19.04.2007 | Report

Internationaler Währungsfonds zeigt Chancen und Risiken von Hedgefonds und Leveraged Buyouts

Der Internationale Währungsfonds (IMF) untersucht in seinem Anfang April erschienenen "Global Financial Stability Report" unter anderem die Einflüsse von Alternative Investments auf die Stabilität der Märkte. In dem Bericht wird die stärkere Institutionalisierung von Hedgefonds aufgezeigt. Außerdem gibt es eine stärkere Verflechtung zwischen Hedgefonds und Private Equity Fonds und auch Investmentfonds, die zunehmend Techniken von Hedgefonds anwenden.

Hedgefonds sorgen für zusätzliche Liquidität und Effizienz am Markt, wodurch sich die Kursschwankungen vermindern können, so der IMF. Nur in illiquideren Märkten, in denen die Fonds einen hohen Anteil am Gesamtvolumen haben, können höhere Volatilitäten entstehen. Der Report kommentiert die Regulierungsbemühungen der verschiedenen nationalen Behörden. Die Transparenz und Regulierung für Hedgefonds sollte nicht zu stark ausgedehnt werden, so der IMF. Wenn alle Marktteilnehmer sich darauf verlassen, dass die Regulierungsbehörden einen umfassenden Einblick haben, könnte dies die Marktdisziplin schwächen.

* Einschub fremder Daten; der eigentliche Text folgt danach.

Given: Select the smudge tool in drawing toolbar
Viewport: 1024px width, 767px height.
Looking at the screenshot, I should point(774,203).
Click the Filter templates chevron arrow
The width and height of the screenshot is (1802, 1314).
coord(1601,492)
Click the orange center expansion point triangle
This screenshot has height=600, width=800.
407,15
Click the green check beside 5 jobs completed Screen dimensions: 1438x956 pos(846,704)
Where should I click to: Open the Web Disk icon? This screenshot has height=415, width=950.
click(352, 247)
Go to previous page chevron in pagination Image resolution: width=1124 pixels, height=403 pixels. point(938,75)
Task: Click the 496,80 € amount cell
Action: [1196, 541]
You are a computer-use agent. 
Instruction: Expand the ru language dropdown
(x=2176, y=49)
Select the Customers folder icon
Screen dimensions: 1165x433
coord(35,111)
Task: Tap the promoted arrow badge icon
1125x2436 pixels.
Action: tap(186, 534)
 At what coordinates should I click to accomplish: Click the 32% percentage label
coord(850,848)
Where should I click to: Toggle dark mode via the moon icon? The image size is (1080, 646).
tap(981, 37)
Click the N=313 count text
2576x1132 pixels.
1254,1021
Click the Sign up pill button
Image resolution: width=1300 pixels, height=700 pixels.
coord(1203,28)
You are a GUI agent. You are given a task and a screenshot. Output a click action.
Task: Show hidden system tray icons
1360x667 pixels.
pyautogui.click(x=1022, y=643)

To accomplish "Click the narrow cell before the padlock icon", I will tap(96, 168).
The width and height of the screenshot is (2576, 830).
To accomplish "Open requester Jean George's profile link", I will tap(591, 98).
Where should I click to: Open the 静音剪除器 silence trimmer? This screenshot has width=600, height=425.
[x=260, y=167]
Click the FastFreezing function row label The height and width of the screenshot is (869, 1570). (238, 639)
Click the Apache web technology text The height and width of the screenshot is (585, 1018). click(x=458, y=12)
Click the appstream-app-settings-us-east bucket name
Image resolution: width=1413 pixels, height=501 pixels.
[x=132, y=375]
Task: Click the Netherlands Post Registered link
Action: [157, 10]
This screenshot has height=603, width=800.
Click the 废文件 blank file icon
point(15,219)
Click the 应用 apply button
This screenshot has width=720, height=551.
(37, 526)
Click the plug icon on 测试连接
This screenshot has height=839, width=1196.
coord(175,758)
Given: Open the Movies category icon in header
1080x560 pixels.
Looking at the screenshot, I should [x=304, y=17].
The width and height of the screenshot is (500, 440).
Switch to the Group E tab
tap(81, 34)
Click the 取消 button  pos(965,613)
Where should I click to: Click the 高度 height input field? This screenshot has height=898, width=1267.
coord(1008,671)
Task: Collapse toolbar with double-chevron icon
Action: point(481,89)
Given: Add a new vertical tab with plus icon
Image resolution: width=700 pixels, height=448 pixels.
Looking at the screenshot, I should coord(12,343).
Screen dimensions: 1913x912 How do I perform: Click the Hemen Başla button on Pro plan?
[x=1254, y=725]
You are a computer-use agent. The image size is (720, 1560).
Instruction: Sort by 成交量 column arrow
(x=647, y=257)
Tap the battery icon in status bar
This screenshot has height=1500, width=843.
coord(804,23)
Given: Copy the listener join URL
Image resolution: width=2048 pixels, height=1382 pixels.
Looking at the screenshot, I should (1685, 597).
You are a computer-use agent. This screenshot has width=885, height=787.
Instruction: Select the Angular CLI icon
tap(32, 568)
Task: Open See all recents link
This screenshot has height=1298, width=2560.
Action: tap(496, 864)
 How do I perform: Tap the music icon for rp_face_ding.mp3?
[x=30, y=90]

Der Report des IMF enthält einige kritische Äußerungen zum zuletzt stark gestiegenen Volumen von Leveraged Buyouts, also kreditfinanzierte Unternehmensübernahmen durch Private Equity Fonds. Durch die höhere Verschuldung der übernommenen Unternehmen steigt deren Anfälligkeit bei ökonomischen Schocks. Dies könnte bei größeren Unternehmensschieflagen zu einer Gefahr für beteiligte Banken und Investoren in verbrieften Krediten werden, so der IMF.